▶ [Exercise instructions]: Below are some records; print every one of them exactly.

▶ [Data in this exercise]:
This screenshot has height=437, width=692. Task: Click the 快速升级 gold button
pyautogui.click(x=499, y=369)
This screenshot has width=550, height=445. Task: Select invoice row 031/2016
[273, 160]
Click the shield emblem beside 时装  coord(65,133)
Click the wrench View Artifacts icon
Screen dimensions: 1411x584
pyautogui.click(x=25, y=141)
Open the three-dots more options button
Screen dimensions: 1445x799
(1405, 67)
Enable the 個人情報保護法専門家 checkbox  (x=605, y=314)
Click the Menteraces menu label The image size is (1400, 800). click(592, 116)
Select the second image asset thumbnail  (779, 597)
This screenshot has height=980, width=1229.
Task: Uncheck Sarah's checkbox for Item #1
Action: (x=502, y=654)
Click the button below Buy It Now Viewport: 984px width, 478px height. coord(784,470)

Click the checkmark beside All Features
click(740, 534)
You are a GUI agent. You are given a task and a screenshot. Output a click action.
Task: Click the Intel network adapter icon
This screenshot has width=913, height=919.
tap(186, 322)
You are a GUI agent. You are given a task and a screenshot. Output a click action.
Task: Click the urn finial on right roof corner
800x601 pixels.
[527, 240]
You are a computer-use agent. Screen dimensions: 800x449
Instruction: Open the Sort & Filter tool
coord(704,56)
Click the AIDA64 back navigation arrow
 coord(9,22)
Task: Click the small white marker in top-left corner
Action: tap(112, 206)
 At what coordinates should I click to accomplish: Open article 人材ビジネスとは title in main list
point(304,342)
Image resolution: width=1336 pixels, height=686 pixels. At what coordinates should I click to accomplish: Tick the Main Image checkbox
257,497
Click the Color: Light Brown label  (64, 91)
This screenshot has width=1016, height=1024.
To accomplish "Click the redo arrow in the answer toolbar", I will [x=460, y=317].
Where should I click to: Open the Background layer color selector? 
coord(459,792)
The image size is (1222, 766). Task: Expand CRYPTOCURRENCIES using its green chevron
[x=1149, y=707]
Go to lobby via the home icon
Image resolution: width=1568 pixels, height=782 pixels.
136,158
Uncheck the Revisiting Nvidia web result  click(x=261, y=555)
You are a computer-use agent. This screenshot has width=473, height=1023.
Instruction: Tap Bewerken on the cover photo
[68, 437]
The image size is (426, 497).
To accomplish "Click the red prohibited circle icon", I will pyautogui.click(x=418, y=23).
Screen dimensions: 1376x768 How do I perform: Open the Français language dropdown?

▶ [Answer area]:
This screenshot has height=437, width=692. Task: Click the 快速升级 gold button
pyautogui.click(x=499, y=369)
This screenshot has width=550, height=445. Task: Select invoice row 031/2016
[273, 160]
Click the shield emblem beside 时装  coord(65,133)
Click the wrench View Artifacts icon
Screen dimensions: 1411x584
pyautogui.click(x=25, y=141)
Open the three-dots more options button
Screen dimensions: 1445x799
(1405, 67)
Enable the 個人情報保護法専門家 checkbox  (x=605, y=314)
Click the Menteraces menu label The image size is (1400, 800). click(592, 116)
Select the second image asset thumbnail  (779, 597)
This screenshot has height=980, width=1229.
Task: Uncheck Sarah's checkbox for Item #1
Action: (x=502, y=654)
Click the button below Buy It Now Viewport: 984px width, 478px height. coord(784,470)

Click the checkmark beside All Features
click(740, 534)
You are a GUI agent. You are given a task and a screenshot. Output a click action.
Task: Click the Intel network adapter icon
This screenshot has width=913, height=919.
tap(186, 322)
You are a GUI agent. You are given a task and a screenshot. Output a click action.
Task: Click the urn finial on right roof corner
800x601 pixels.
[527, 240]
You are a computer-use agent. Screen dimensions: 800x449
Instruction: Open the Sort & Filter tool
coord(704,56)
Click the AIDA64 back navigation arrow
 coord(9,22)
Task: Click the small white marker in top-left corner
Action: tap(112, 206)
 At what coordinates should I click to accomplish: Open article 人材ビジネスとは title in main list
point(304,342)
Image resolution: width=1336 pixels, height=686 pixels. At what coordinates should I click to accomplish: Tick the Main Image checkbox
257,497
Click the Color: Light Brown label  (64, 91)
This screenshot has width=1016, height=1024.
To accomplish "Click the redo arrow in the answer toolbar", I will [x=460, y=317].
Where should I click to: Open the Background layer color selector? 
coord(459,792)
The image size is (1222, 766). Task: Expand CRYPTOCURRENCIES using its green chevron
[x=1149, y=707]
Go to lobby via the home icon
Image resolution: width=1568 pixels, height=782 pixels.
136,158
Uncheck the Revisiting Nvidia web result  click(x=261, y=555)
You are a computer-use agent. This screenshot has width=473, height=1023.
Instruction: Tap Bewerken on the cover photo
[68, 437]
The image size is (426, 497).
To accomplish "Click the red prohibited circle icon", I will pyautogui.click(x=418, y=23).
Screen dimensions: 1376x768 How do I perform: Open the Français language dropdown?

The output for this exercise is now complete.